Blessed be the Lord God of Shem.



Quest. What is this to Shem? For it is not Shem, but God who is here blessed.



Answ.



1. Shem also is here blessed, and that in the highest degree, because the Lord hath here declared himself to be Shem’s God. Now for God to be said to be any man’s God, is every where mentioned as the height of blessedness: see Gen_17:7 Psa_144:15 Jer_31:33 Mat_22:32. But the phrase is here justly varied. The curse is fixed upon Ham, because man alone is the author of his own sin, and the cause of his ruin; but because God is the author and fountain of all the good that man either doth or receiveth, therefore the blessing is emphatically given to God, who only doth the work, and of right is to receive all the glory, yet so as it redounds to Shem also.
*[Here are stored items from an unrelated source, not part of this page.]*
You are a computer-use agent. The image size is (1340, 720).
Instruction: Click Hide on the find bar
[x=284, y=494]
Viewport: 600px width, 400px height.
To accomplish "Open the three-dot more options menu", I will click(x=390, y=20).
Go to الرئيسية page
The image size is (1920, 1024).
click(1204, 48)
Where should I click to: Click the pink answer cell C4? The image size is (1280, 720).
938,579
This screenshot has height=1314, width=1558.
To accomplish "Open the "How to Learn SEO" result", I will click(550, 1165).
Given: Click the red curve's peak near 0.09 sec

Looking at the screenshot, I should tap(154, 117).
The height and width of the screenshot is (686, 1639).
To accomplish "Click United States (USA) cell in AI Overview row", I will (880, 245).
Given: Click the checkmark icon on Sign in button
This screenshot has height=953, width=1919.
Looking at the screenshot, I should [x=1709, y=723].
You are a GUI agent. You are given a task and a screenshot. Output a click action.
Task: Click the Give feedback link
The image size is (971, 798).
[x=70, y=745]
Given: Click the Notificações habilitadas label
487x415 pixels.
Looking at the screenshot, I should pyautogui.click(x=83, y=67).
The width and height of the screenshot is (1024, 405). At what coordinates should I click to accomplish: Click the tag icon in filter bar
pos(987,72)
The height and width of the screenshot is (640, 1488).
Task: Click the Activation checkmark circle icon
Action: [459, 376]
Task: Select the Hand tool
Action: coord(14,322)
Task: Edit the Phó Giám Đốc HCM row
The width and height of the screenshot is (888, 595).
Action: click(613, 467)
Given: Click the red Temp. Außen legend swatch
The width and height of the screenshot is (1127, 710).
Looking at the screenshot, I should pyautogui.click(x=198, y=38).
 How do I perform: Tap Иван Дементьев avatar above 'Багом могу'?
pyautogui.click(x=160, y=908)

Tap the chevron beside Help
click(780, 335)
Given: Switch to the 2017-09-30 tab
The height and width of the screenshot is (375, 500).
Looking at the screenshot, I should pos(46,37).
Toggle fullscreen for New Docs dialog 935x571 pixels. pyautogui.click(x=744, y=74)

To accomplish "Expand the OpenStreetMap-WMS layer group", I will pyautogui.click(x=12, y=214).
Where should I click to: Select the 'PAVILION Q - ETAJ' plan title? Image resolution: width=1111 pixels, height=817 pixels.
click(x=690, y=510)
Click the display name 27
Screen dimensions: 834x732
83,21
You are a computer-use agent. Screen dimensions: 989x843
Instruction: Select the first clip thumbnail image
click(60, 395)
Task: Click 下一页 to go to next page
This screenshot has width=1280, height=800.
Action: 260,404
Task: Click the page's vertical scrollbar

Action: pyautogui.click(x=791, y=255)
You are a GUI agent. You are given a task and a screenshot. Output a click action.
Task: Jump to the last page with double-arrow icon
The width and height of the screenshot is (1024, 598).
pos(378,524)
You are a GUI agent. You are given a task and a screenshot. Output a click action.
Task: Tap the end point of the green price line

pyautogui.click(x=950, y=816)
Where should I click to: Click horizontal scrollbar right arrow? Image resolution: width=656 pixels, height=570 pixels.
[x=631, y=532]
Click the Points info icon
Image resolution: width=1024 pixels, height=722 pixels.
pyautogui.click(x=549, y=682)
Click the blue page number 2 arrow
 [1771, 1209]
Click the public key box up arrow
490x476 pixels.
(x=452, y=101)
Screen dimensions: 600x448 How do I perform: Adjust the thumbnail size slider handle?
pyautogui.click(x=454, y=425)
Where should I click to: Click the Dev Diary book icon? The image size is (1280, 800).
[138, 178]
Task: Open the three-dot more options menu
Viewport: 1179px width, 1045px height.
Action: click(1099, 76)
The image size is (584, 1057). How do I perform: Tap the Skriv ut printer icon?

And Shem is here peculiarly mentioned, not Japheth, both for the comfort of the Israelites, whose progenitor he was, and because this blessing was first seated and long continued in Shem’s posterity alone, Japheth’s posterity being for a long time excluded from it; and because the Lord Christ, who is often called the Lord and God in Scripture, did take flesh from Shem; and so the incarnation of Christ may be here foretold, and Shem highly honoured and blessed in this, that he should be the father of Christ according to the flesh, Rom_9:5.



Answ. 2. This may be a short and abrupt manner of speech, which is frequent in the Hebrew tongue; and it may signify that Shem should be so eminently blessed, that men beholding it should be rapt up into admiration, and break forth into the praises of that God who gave such gifts unto men, and did so great things for Shem.



Answ. 3. The words may be otherwise rendered, either thus, Blessed, O Lord God, let Shem be, i.e. Do thou bless him. So it is only the construct from Elohe, for the absolute Elohim, which is not unusual in Scripture. Or thus, Blessed of the Lord God be Shem, or shall Shem be. So here is only a defect of the Hebrew particle min, which is oft wanting.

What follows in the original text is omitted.